[R] Nice reference to R
jim holtman
jholtman at gmail.com
Thu Oct 18 15:04:52 CEST 2007
Just saw this in the Windows Secret blog:
Get official and unofficial fixes for Excel
By Brian Livingston
Despite the hotfix that Microsoft recently released for Excel 2007, as
I described on Oct. 11, some math errors that you should know about
still lurk in both Excel 2007 and Excel 2003.
I'll bring you up to date and explain how you can get better results from Excel.
Baier and Neuwirth offer Excel math add-ins
In a nutshell, this month's patch for Excel 2007 corrects a bug that
treats numbers close to 65,535 as if they were 100,000. To get the
fix, see the Oct. 9 entry in Microsoft's official Excel blog.
Even with the hotfix, however, both Excel 2007 and Excel 2003 give
slightly wrong — and, in some cases, extremely wrong — answers to some
floating-point calculations.

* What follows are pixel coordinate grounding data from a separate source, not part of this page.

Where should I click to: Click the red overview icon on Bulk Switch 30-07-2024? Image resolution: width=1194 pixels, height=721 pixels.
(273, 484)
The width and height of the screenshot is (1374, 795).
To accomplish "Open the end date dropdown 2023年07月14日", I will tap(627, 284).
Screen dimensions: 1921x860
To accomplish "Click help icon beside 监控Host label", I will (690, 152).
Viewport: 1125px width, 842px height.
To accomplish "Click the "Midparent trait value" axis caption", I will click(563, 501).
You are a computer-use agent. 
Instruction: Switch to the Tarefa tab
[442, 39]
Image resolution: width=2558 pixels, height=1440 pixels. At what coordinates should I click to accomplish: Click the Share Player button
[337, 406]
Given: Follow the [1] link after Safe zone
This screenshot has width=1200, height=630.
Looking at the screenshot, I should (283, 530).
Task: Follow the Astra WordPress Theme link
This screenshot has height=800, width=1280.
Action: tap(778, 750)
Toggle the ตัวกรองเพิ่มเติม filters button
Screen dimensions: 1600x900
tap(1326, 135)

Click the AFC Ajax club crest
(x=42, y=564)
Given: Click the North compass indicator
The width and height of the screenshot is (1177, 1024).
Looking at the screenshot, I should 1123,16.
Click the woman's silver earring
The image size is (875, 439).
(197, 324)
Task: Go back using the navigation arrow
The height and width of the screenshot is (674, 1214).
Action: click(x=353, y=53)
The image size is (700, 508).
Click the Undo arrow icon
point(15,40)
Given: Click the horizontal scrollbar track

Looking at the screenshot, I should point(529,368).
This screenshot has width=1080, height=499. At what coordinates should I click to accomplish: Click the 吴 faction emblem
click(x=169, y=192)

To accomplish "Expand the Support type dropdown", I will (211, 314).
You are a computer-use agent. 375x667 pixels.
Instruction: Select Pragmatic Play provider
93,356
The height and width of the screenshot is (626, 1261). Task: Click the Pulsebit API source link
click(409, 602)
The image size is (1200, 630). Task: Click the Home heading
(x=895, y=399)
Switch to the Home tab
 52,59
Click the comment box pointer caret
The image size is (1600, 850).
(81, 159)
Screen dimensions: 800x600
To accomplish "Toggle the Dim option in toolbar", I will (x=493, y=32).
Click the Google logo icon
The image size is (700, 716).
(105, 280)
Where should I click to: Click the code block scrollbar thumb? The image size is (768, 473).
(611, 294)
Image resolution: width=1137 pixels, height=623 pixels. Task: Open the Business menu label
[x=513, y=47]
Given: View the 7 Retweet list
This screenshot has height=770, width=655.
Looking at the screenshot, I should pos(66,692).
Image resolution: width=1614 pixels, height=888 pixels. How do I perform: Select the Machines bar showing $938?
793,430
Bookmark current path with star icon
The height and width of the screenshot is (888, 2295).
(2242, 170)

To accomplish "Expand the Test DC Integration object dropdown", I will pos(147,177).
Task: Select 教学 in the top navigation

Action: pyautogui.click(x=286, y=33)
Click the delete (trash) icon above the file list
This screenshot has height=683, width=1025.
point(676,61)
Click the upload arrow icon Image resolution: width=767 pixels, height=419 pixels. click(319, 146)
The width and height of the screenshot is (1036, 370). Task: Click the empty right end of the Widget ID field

I'll give you some examples below. First,
let's discuss an independent solution to the problem.
Those who want more accurate floating-point math than any version of
Excel supports should download a statistics program called R. This is
open-source software that was originally written by Robert Gentleman
and Ross Ihaka ("R & R"), who now work with about 20 researchers
around the world to maintain the code.
The R program, in turn, can be used with Excel if you install various
add-ins by Thomas Baier and Erich Neuwirth called RExcel, rcom, and
R(D)COM. Windows Secrets contributing editor Woody Leonhard
recommended this in his Oct. 4 column on the Excel problem.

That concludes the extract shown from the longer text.